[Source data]
|---|

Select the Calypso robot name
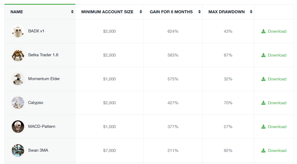pos(36,103)
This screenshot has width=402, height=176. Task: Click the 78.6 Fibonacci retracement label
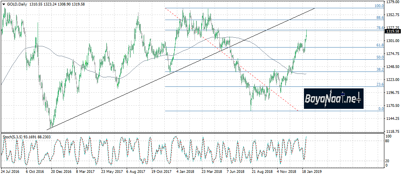click(x=379, y=28)
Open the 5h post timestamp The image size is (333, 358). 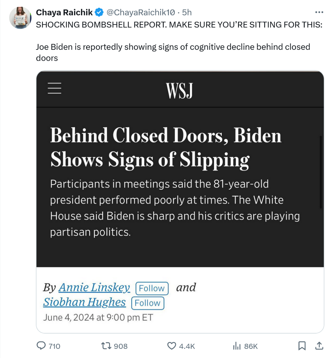coord(187,13)
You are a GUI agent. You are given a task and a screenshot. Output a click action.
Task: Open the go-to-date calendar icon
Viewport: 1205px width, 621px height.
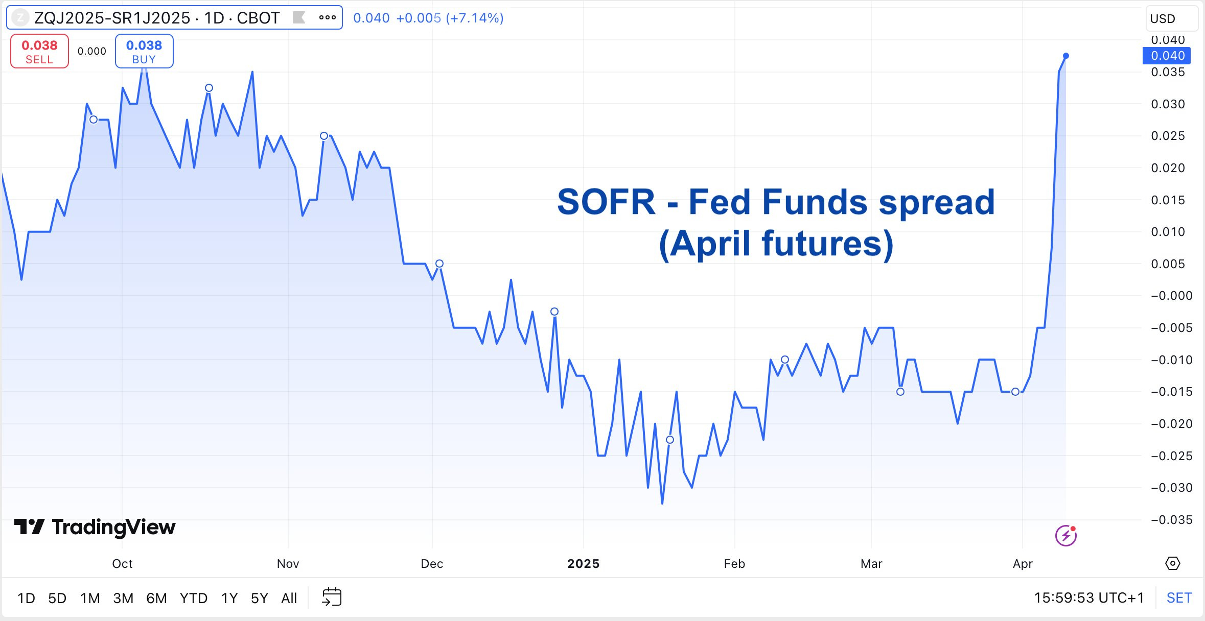pos(332,597)
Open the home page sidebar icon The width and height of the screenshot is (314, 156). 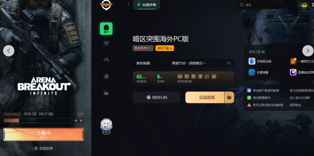[106, 29]
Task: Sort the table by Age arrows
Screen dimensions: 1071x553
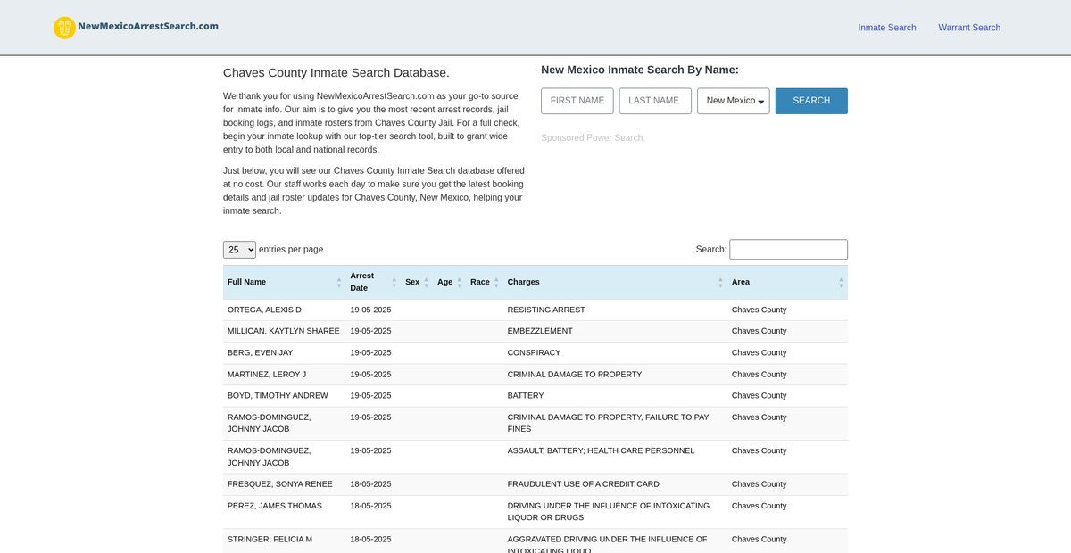Action: point(460,282)
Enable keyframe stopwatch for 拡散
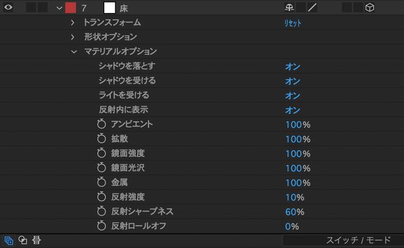Screen dimensions: 404x248 click(x=102, y=139)
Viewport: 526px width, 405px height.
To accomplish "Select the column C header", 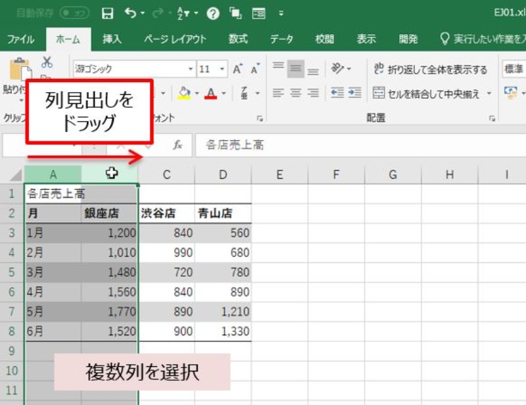I will 166,174.
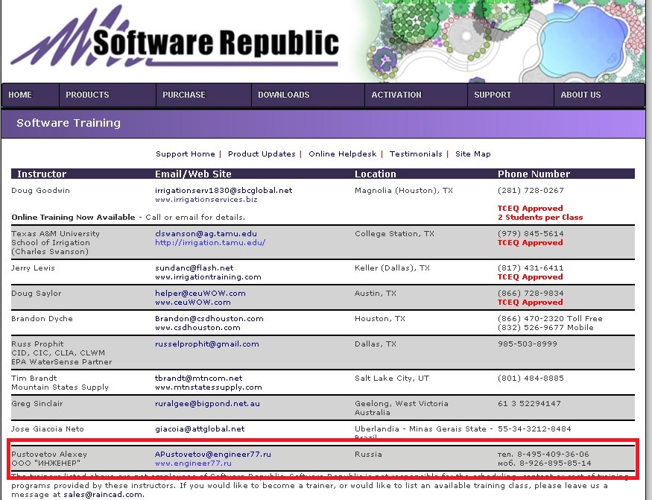The image size is (652, 500).
Task: Open the Testimonials link
Action: tap(416, 154)
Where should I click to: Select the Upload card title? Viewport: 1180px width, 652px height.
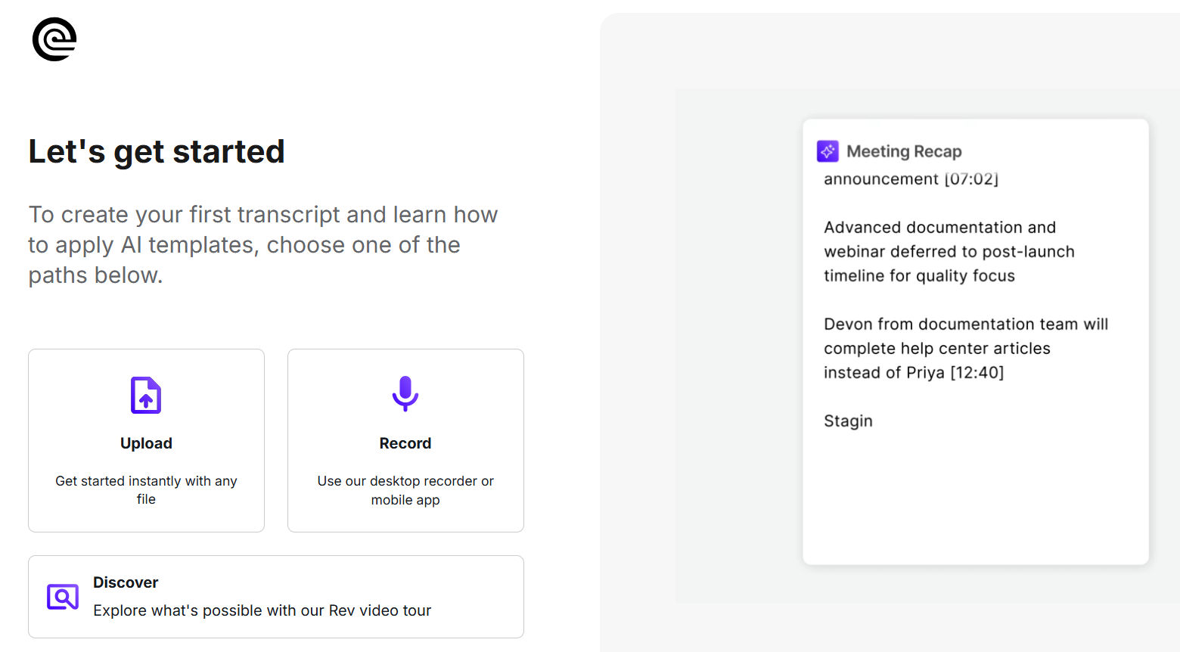(x=146, y=443)
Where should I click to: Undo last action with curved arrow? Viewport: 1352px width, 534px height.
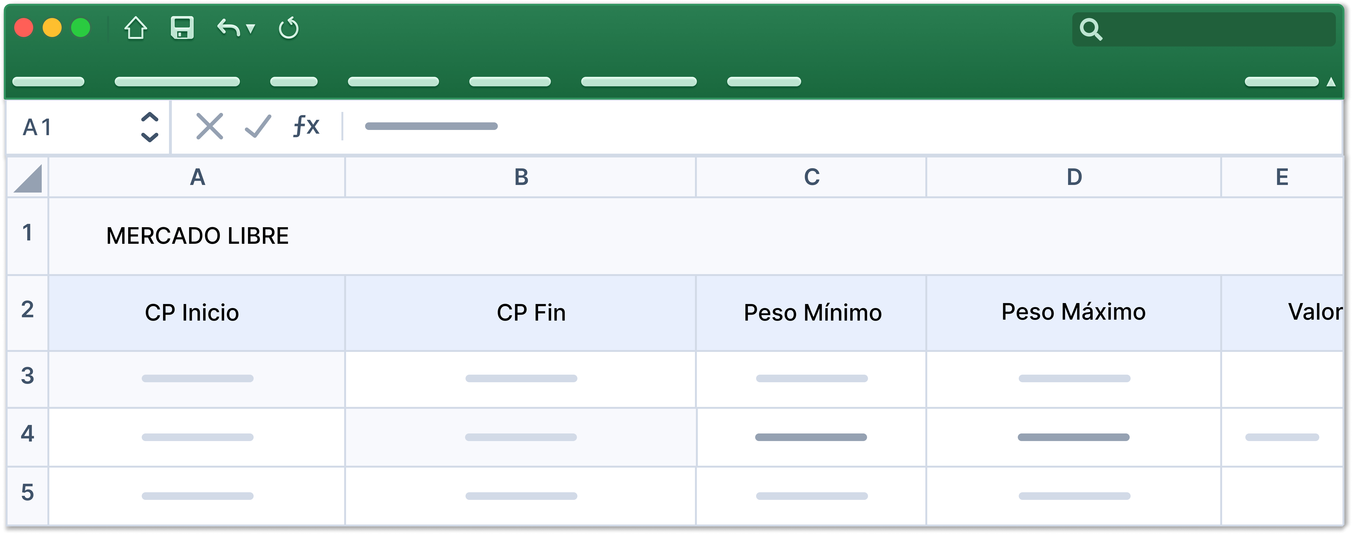click(228, 28)
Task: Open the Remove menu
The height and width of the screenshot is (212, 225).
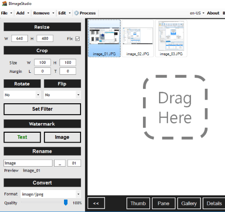Action: coord(44,13)
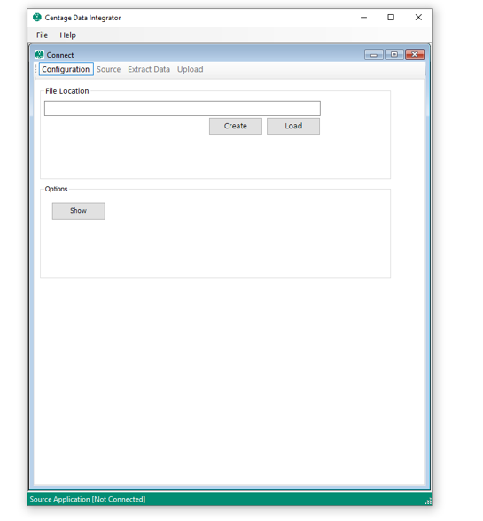Click the Create button
Image resolution: width=483 pixels, height=521 pixels.
click(236, 126)
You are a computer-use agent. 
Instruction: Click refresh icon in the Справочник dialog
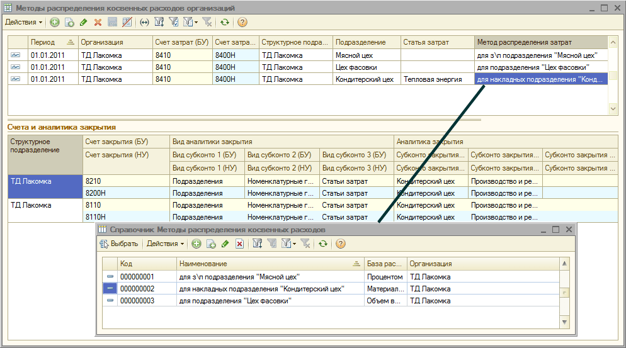(322, 244)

|---|

Each line above with the word "agent" needs to be copied.

You are a GUI agent. You are given a task and a screenshot. Output a click action.
You are a computer-use agent. 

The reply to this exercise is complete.